> WHAT IS BEING ASKED
Please read the forum thread below and say what the Latin word "Forum" means according to it.

# How to be a member of a forum?



## jessicacarr (Aug 22, 2006)

How do i become a member of a forum?  What do you get to do when you join a forum?
jessicacarr


----------



## pdswife (Aug 22, 2006)

I'm sorry Jessica... I'm not sure what you're asking.


----------



## amber (Aug 22, 2006)

Are you talking about subscribing to a thread?  I am not really sure what you mean.


----------



## karadekoolaid (Aug 22, 2006)

jessicacarr said:
			
		

> How do i become a member of a forum? What do you get to do when you join a forum?
> jessicacarr


 
The word "Forum" is latin, and means "_a public place, a meeting place, a place for public assembly, a place of meeting  for public discussion_."

By posting your question here, you ARE a member of the forum. If you were to decide, for example, to post on the "Appetizers and Hors d'Oeuvres" forum, I suppose you'd either require some information or advice, or would be tendering some.Maybe you are an expert on tapas, or canapés, or bruschettas, or meatballs, or what ever.  

What do you get to do when you join? Participate. Learn. Listen. Give opinions. Discuss. Share. Enjoy. Have fun.  It never cease to amaze me that a simple question like, for example , _"How do you boil an egg?"_ could have so many varied answers; but it does. That is part of the enjoyment of being a Forum member. 

No-one gets paid - except in kind .

> SUPPLIED ENTRIES

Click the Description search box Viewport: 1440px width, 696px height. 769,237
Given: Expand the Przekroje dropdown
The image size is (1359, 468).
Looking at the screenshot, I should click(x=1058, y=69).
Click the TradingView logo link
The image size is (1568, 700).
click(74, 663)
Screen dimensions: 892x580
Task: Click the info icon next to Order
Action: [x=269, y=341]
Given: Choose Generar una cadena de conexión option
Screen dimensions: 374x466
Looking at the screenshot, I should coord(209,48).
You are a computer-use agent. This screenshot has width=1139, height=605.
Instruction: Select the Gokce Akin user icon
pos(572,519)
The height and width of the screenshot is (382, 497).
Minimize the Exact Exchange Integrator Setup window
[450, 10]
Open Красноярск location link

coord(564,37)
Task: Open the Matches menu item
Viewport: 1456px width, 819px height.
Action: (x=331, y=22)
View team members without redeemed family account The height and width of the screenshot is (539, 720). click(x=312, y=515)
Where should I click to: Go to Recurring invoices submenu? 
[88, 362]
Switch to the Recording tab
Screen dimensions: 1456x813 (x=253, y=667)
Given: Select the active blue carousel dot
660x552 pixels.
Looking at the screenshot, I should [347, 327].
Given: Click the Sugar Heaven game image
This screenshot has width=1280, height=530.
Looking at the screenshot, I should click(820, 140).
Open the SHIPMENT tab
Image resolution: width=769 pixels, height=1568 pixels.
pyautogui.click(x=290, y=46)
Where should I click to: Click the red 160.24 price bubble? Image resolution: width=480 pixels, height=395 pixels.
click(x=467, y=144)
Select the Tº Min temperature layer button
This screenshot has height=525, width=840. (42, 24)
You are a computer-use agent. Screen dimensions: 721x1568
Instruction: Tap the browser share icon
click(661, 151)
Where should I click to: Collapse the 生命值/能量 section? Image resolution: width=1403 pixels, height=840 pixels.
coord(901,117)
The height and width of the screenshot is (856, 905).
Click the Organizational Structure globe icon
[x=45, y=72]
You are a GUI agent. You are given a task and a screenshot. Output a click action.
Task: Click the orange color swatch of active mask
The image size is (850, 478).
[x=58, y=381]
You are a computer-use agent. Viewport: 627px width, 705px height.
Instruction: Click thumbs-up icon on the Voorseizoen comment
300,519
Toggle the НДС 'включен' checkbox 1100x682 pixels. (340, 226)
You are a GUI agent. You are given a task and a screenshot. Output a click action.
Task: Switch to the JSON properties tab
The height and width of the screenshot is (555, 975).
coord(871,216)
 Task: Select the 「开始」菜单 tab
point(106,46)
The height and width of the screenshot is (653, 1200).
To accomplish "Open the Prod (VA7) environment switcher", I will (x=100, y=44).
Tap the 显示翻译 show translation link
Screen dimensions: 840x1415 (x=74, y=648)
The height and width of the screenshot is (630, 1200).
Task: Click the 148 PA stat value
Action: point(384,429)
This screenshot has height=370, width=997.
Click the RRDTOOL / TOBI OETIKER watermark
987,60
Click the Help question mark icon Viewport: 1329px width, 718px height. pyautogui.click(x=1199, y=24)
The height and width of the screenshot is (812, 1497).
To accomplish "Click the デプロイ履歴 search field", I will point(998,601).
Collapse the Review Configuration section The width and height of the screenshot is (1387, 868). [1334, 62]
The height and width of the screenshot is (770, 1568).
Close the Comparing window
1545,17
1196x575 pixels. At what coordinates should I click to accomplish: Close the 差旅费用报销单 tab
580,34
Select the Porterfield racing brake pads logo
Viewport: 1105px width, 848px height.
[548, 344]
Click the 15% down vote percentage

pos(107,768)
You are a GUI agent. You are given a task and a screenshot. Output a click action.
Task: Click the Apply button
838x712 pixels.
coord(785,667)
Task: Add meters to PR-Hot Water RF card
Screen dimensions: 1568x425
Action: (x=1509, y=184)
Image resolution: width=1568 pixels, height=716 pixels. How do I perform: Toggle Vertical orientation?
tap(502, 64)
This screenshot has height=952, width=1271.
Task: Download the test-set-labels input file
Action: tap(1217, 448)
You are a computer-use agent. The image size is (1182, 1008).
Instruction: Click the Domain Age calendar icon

> OUTPUT BELOW
A public place, a meeting place, a place for public assembly, a place of meeting for public discussion.